I can’t seem to find the desire to acknowledge diabetes in my life. My A1C is stagnant. My writing is stale. Apathy reigns. I remembered kind of last-minute that I never made my endo appointment. Luckily, when I called, she had a cancellation the next day. But that meant that I didn’t get the blood work done before hand. I was anxious that she would be judgemental or judge me as harshly as I was judging myself. She didn’t. I am grateful that she is very positive. Her professionalism shines. The last visit actually helped me in ways she’ll never know. Mostly because I don’t like to talk about the mental/emotional side of diabetes. It’s not that she wouldn’t understand per say…ok, maybe it is a little. She is not a person with diabetes. Regardless, it’s good to have someone who looks at numbers and applies logic and medical knowledge. I’ve got the emotional side covered. To be truthful, I don’t want to think or feel about diabetes any more than necessary. It’s very helpful to approach it from the outside sometimes.
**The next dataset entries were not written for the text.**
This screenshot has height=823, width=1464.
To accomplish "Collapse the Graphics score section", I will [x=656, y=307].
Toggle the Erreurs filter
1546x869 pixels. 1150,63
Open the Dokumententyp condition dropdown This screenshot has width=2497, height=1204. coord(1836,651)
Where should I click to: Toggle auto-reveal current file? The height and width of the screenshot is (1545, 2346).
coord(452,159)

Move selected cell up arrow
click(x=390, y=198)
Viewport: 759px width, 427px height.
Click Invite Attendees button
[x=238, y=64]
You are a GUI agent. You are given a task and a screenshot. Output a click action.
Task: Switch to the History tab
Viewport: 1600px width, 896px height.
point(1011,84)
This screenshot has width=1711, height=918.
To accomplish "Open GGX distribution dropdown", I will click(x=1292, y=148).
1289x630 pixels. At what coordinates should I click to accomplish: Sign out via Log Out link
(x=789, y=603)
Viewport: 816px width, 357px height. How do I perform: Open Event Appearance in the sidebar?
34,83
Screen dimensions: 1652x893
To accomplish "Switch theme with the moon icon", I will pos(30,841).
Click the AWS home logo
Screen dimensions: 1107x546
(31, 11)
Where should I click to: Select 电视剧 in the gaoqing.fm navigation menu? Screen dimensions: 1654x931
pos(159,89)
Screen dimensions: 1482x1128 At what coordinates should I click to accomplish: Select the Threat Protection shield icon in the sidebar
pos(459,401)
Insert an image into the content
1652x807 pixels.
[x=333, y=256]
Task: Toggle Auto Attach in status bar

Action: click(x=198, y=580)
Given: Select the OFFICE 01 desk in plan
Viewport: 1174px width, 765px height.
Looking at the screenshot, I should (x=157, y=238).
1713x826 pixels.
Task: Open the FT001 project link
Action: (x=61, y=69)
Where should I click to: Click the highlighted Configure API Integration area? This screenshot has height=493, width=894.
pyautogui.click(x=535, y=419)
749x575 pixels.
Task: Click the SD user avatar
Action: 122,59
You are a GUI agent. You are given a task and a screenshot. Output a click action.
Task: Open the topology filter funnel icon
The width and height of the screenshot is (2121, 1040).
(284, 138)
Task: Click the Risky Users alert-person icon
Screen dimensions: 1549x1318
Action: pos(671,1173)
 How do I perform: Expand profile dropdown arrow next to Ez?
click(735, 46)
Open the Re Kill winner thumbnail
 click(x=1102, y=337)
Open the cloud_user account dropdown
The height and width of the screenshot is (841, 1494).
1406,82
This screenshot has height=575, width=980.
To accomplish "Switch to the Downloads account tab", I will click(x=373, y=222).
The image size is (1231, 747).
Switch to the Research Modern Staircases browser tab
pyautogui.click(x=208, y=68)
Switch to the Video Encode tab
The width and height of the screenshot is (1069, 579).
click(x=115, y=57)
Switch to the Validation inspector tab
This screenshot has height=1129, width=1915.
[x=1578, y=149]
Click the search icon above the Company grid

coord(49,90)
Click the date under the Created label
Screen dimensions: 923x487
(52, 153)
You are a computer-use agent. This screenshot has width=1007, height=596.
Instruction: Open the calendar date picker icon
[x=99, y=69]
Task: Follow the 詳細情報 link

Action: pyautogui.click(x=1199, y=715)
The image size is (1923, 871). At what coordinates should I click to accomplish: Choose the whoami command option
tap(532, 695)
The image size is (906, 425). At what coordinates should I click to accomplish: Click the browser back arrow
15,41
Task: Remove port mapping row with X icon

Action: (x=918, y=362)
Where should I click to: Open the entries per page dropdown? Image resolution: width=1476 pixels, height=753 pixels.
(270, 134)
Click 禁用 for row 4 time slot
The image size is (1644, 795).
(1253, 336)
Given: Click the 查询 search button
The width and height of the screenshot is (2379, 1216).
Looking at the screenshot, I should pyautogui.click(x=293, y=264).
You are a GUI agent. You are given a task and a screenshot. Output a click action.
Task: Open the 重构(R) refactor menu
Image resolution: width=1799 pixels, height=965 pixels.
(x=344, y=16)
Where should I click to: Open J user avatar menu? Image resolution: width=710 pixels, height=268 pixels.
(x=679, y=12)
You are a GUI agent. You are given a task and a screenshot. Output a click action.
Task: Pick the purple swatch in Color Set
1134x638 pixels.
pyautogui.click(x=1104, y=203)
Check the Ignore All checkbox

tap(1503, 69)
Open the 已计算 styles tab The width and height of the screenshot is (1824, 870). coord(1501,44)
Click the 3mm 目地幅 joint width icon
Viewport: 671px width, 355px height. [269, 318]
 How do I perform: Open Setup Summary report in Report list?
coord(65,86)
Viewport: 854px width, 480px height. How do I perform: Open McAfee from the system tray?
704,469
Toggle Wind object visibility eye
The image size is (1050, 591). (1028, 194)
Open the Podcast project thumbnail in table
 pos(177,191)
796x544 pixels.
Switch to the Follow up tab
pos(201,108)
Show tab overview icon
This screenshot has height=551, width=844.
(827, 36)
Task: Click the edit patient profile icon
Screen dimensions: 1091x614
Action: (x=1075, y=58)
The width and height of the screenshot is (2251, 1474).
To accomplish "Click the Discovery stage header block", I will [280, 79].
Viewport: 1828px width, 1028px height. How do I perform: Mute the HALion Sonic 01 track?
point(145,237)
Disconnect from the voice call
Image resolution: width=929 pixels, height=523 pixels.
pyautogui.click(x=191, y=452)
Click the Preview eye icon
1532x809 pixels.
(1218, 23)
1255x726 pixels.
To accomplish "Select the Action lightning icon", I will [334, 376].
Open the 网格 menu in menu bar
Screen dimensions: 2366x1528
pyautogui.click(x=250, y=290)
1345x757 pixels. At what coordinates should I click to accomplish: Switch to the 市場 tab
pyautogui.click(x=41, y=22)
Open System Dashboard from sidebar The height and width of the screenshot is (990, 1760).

That is why the silence has fallen on this blog. I haven’t read as many blogs either. To be fair to myself there has been so much happening in a short time that I really haven’t had time. Time to blog about the fact that it took me roughly seven months to get my transmitters for my Dexcom and luckily my G4’s had lasted far longer than the six months meaning I wasn’t in dire straights regarding CGM coverage. Time to blog about my thoughts with the G5 vs the G4 system. Time to blog about the endless pod failure alarms all in the same lot number. The list goes on.
Finding the right words to write for this blog means I have to think about this insidious disease for longer than I already am required to day-in day-out. Most days I sail through managing things with finesse. Other days I forget to bolus and find myself chasing the numbers. And the silence reigns.
But not today…today I break the silence.